→ **ENUNCIADO**
Reproduza sem alterações as linhas desde a que contém "Task: Open the" até o final das linhas, com ambas as extremidades incluídas. Omita as imagens na saída.

---- DADOS FORNECIDOS

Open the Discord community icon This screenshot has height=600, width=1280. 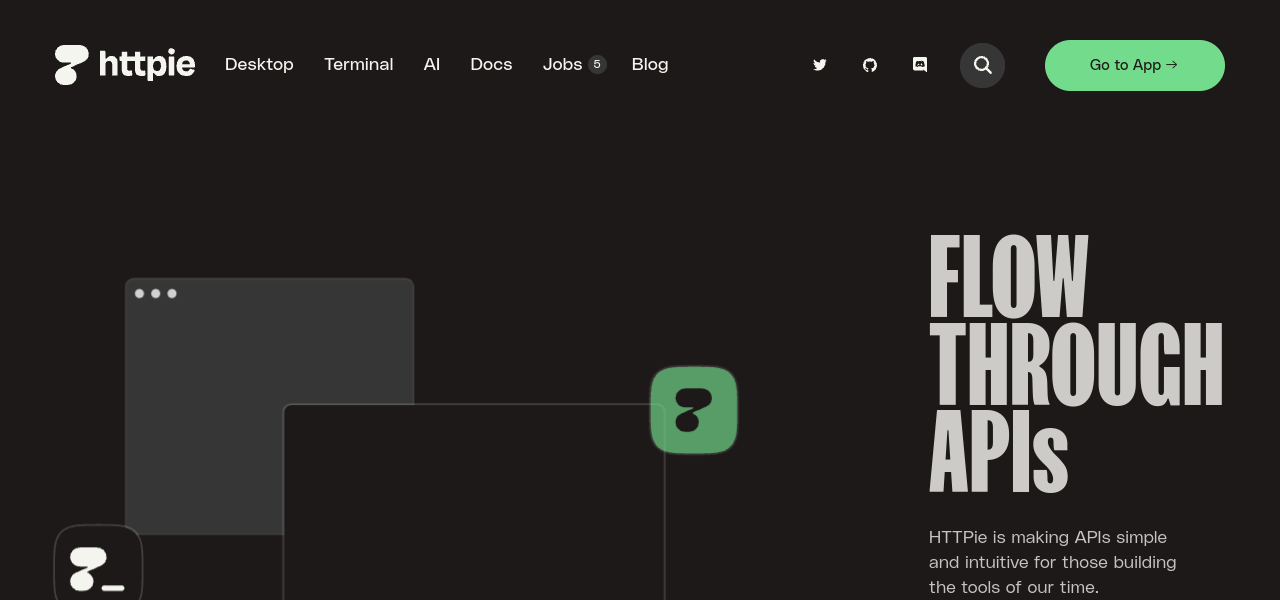point(920,65)
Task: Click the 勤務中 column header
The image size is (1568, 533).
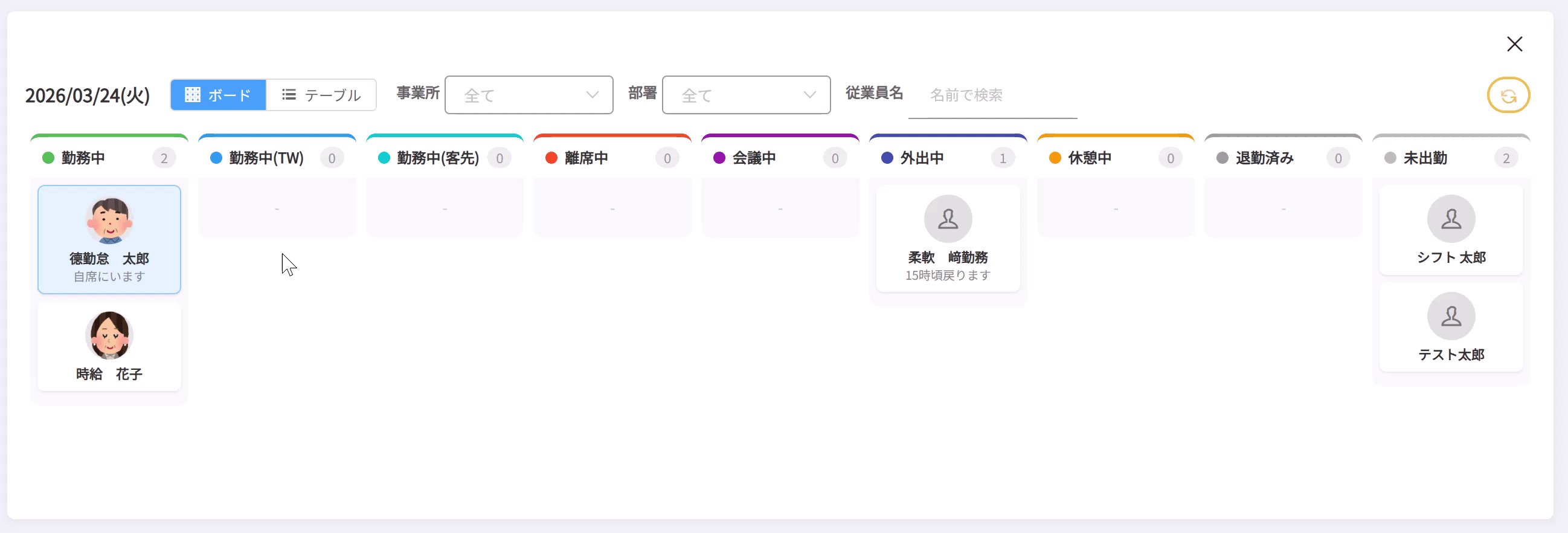Action: click(83, 158)
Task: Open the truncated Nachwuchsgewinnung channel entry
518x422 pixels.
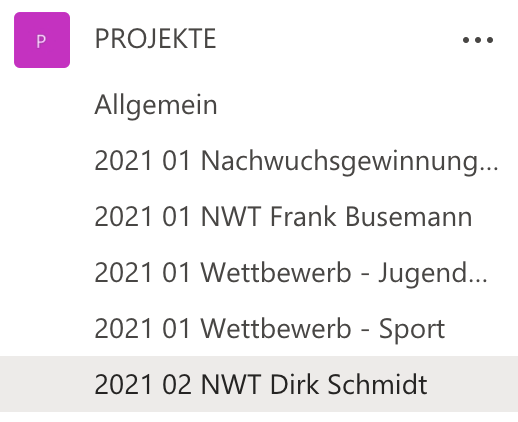Action: [x=259, y=161]
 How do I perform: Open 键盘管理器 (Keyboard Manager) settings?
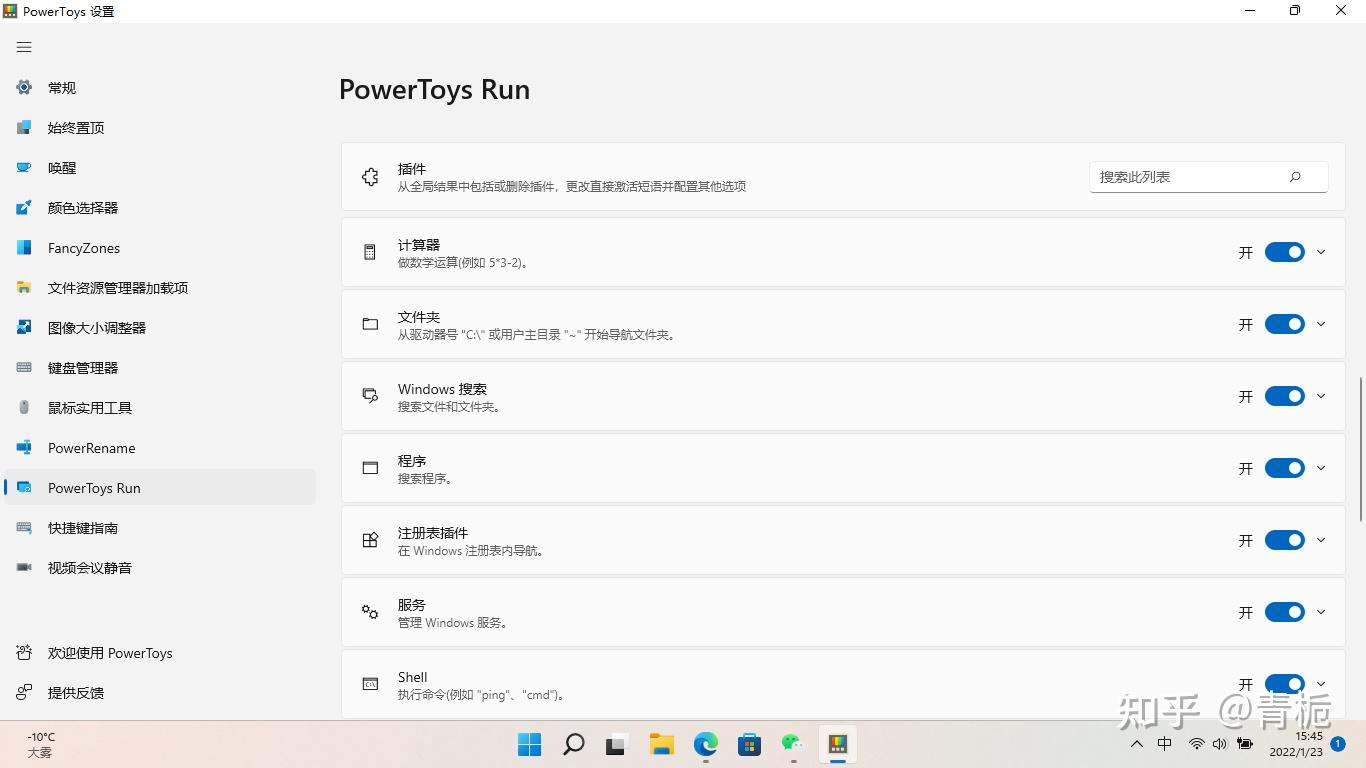click(x=81, y=367)
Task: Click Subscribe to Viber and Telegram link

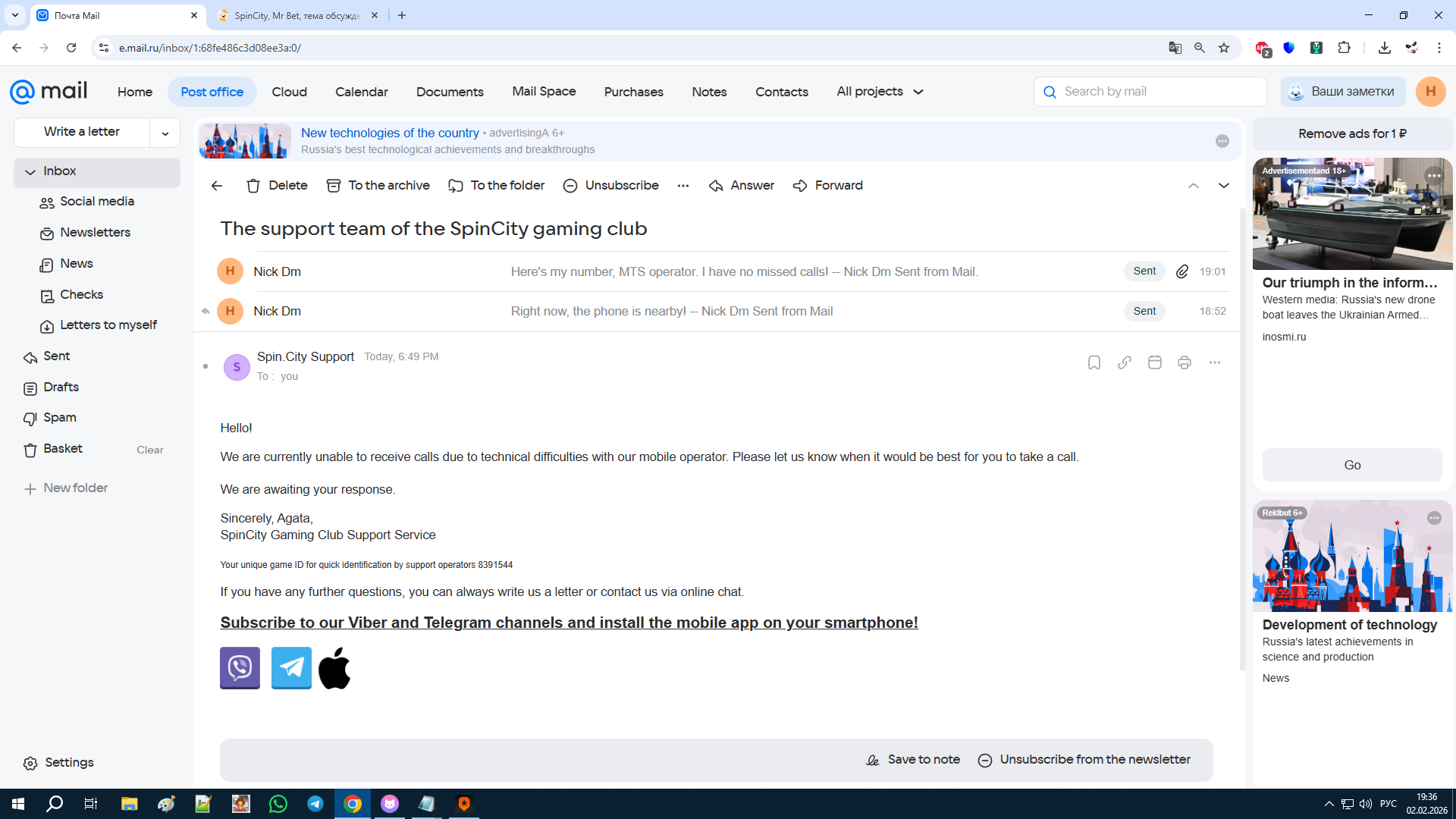Action: coord(569,623)
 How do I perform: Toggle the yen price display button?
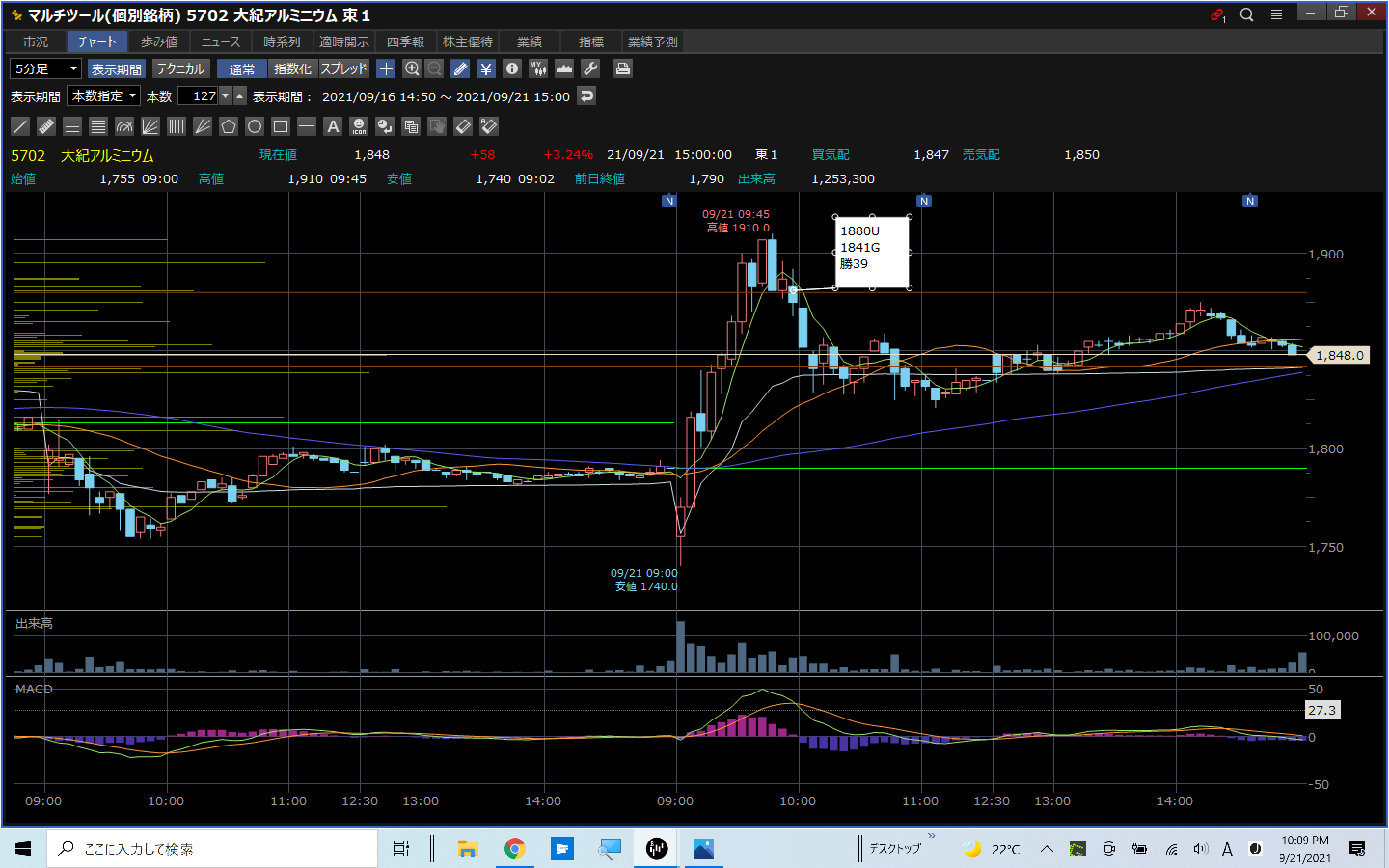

--------

→ **SOLUÇÃO**
Task: Open the truncated Nachwuchsgewinnung channel entry
518x422 pixels.
Action: [x=259, y=161]
 How do I perform: Open 键盘管理器 (Keyboard Manager) settings?
click(x=81, y=367)
Task: Click Subscribe to Viber and Telegram link

Action: coord(569,623)
 How do I perform: Toggle the yen price display button?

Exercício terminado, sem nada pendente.